The input Block Start
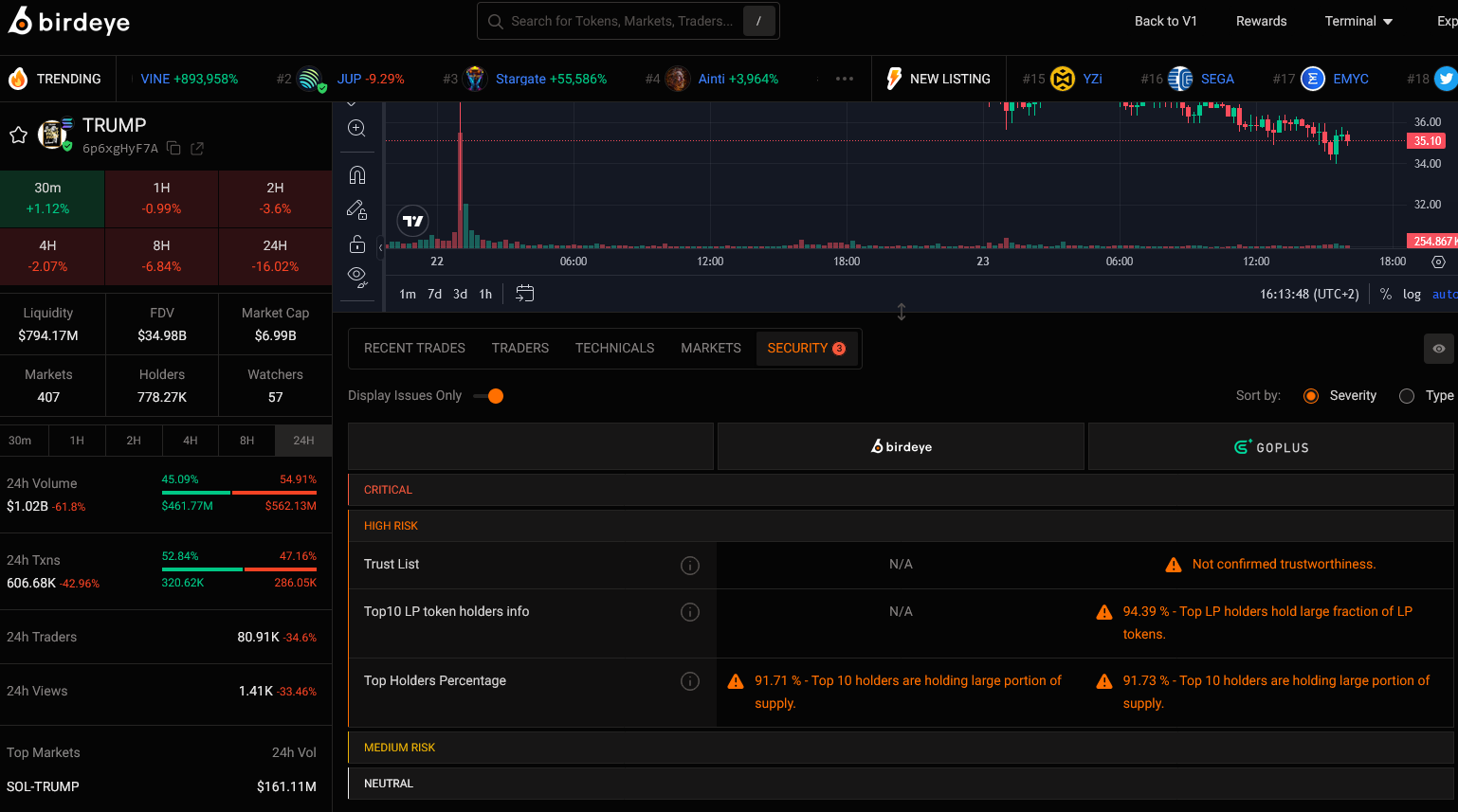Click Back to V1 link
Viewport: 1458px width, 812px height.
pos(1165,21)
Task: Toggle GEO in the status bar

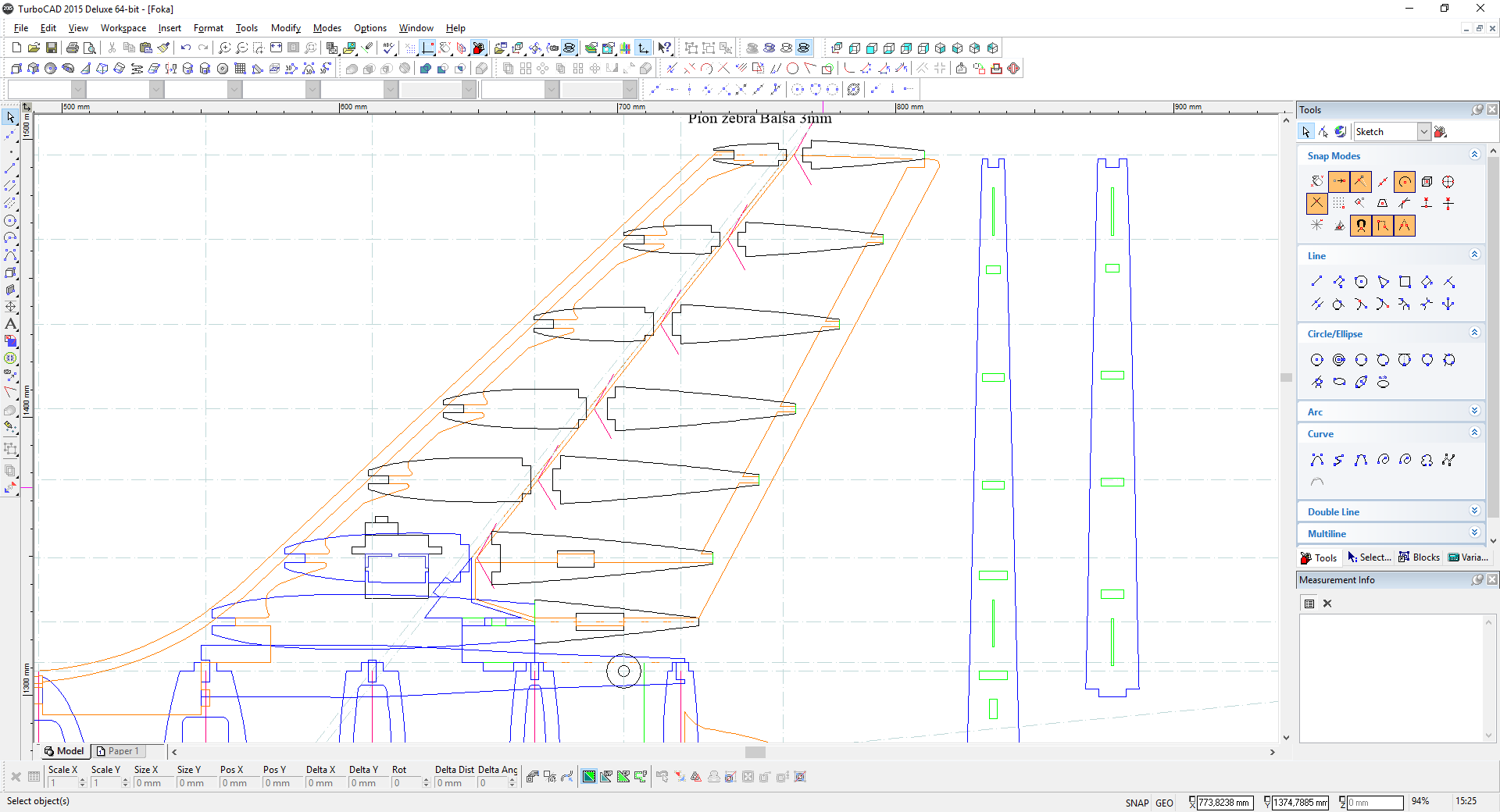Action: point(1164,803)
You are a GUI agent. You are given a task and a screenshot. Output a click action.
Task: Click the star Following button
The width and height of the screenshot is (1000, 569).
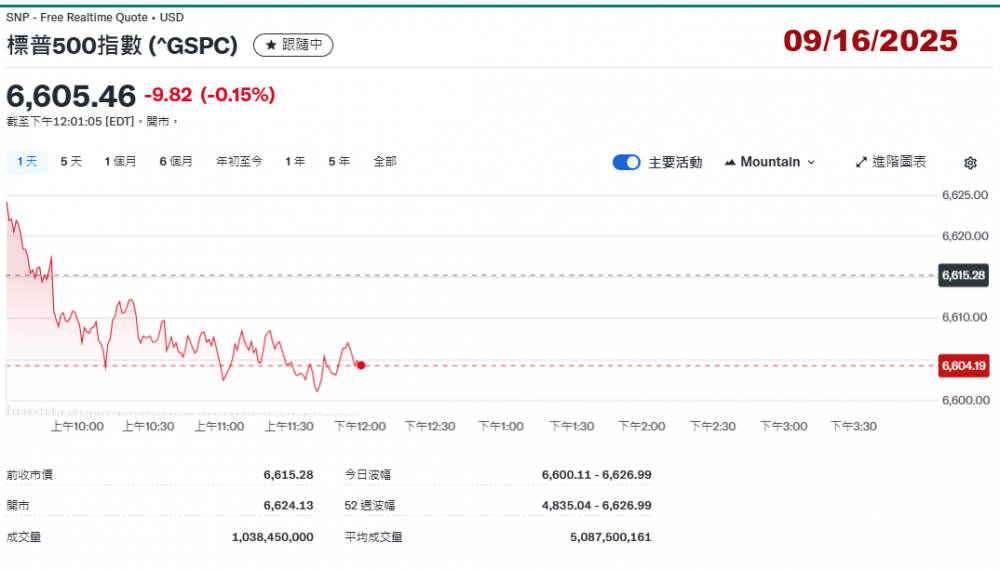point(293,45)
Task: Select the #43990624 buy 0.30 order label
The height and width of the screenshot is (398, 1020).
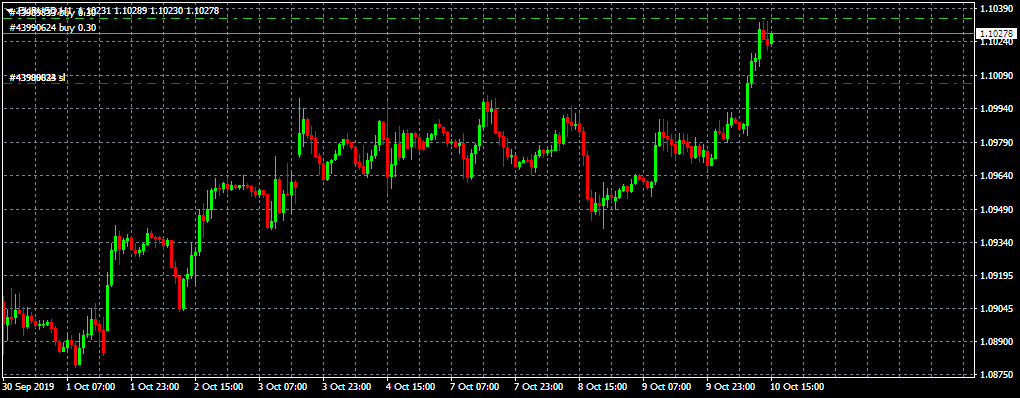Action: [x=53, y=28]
The input Block End
| Exercise aim |
From the line containing "Task: Toggle GEO in the status bar" through the last line of the listing, inclusive, transcribe every line exactly and nothing else; the pictures stay out.

| Problem solution |
Task: Toggle GEO in the status bar

Action: point(1164,803)
You are a GUI agent. You are given a task and a screenshot. Output a click action.
Task: Click the star Following button
The width and height of the screenshot is (1000, 569).
point(293,45)
Task: Select the #43990624 buy 0.30 order label
The height and width of the screenshot is (398, 1020).
Action: [x=53, y=28]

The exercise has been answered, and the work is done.